TASK TO COMPLETE
Give again, exactly and without pictures, the lines running from the line with "Switch to the 忽略消息 tab" to the end of the records below.

:: INPUT RECORDS

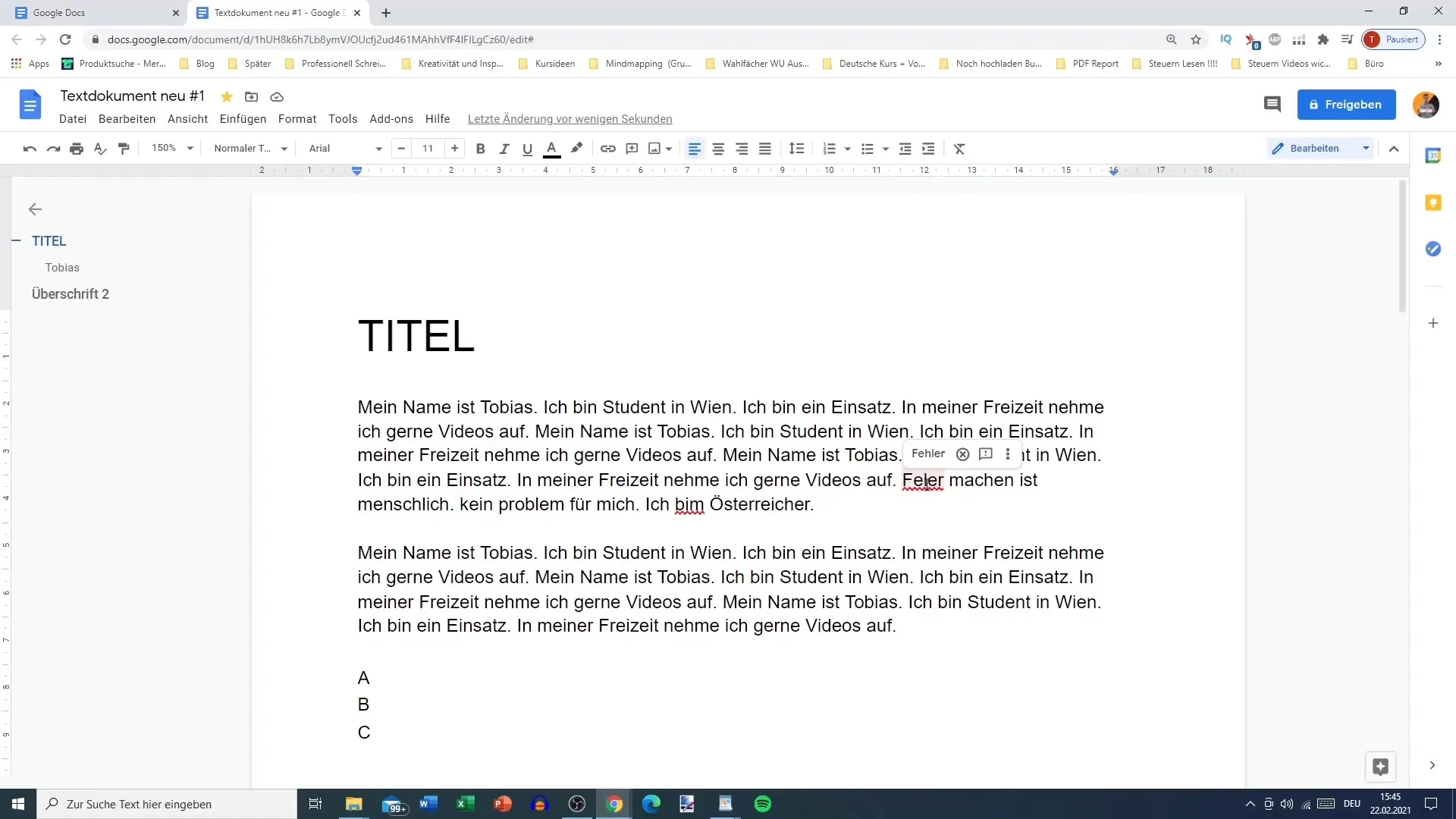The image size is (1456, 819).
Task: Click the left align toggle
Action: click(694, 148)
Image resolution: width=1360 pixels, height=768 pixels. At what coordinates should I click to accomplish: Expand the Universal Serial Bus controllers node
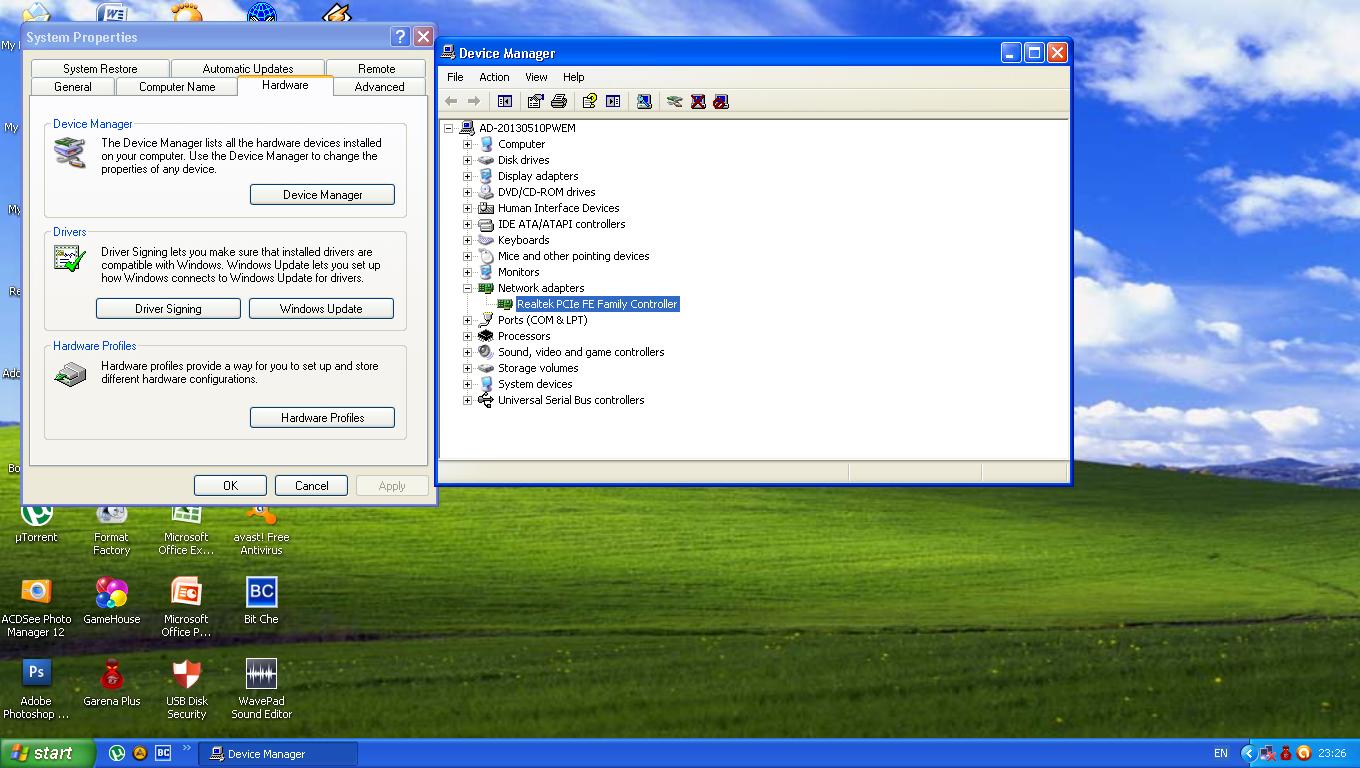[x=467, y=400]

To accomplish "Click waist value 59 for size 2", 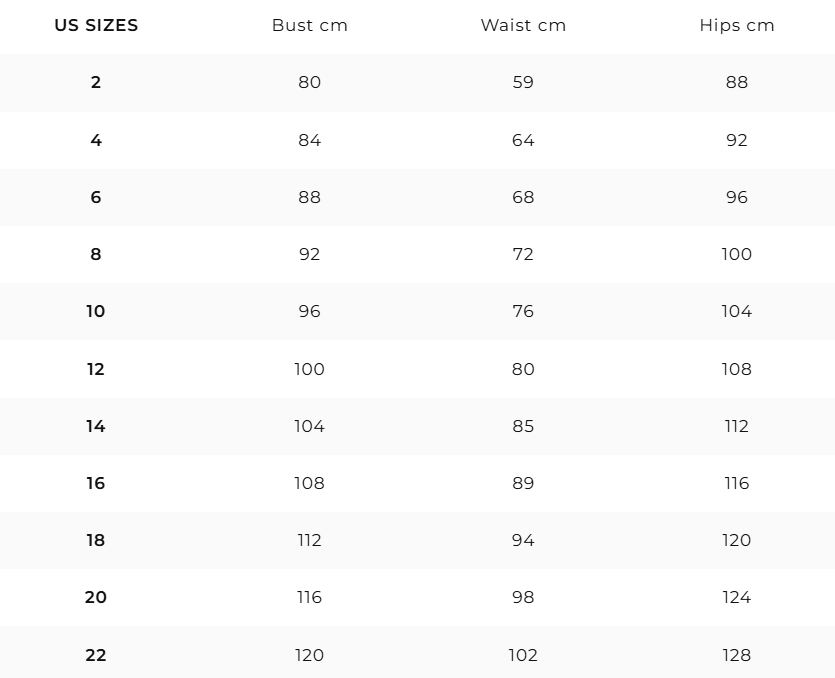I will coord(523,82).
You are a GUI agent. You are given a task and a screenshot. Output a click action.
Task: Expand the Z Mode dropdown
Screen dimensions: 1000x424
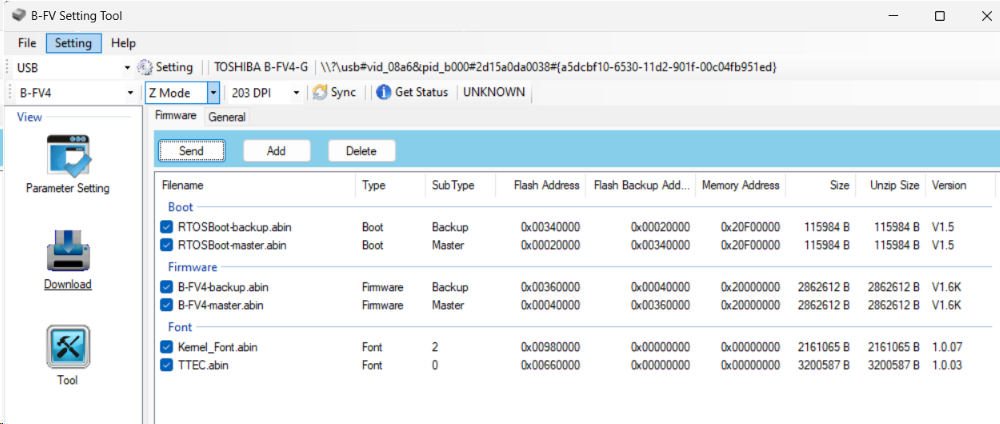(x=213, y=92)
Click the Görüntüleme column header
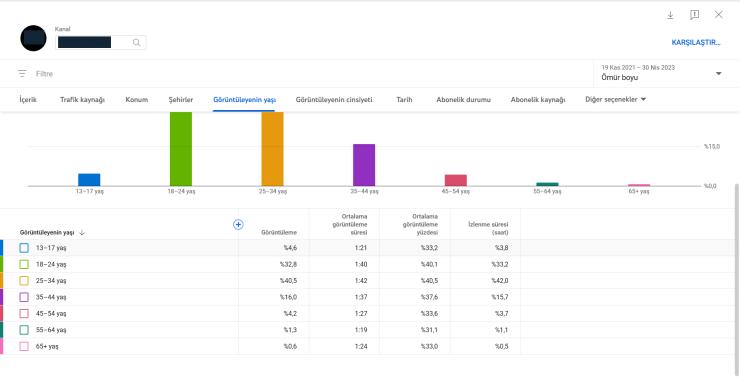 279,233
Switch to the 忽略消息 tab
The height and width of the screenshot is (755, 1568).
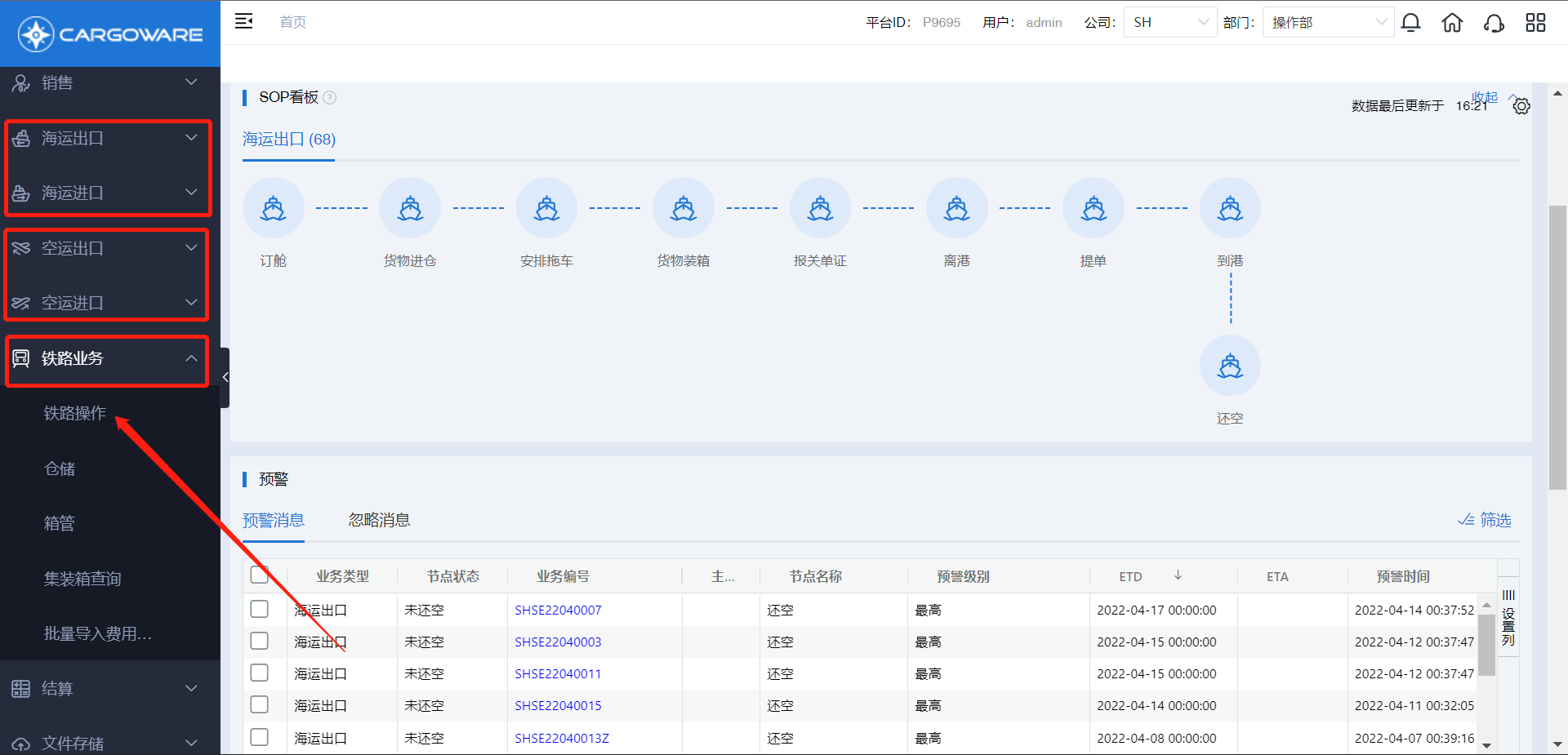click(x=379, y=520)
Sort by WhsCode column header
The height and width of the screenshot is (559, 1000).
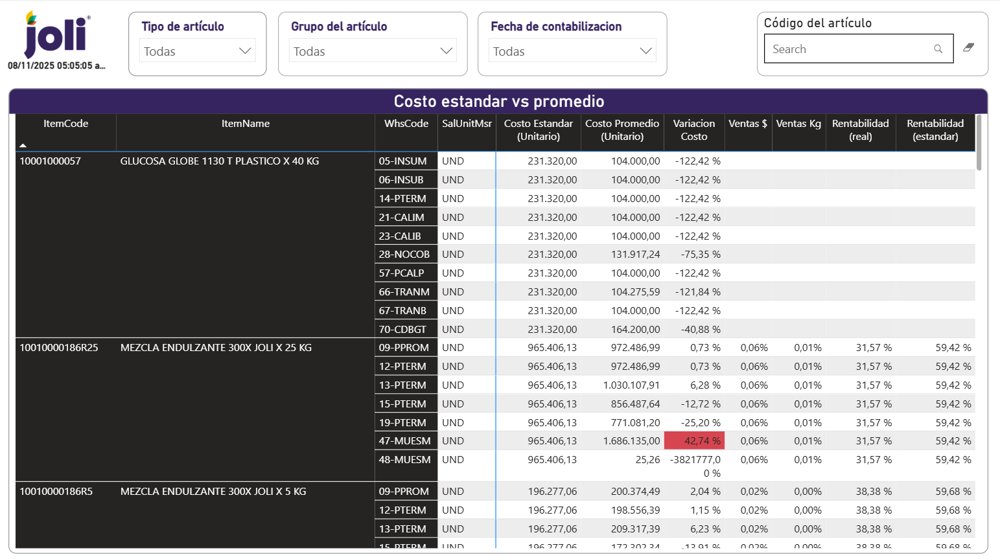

::::

EXERCISE RESULT
Switch to the 忽略消息 tab
The height and width of the screenshot is (755, 1568).
click(x=379, y=520)
Sort by WhsCode column header
The height and width of the screenshot is (559, 1000).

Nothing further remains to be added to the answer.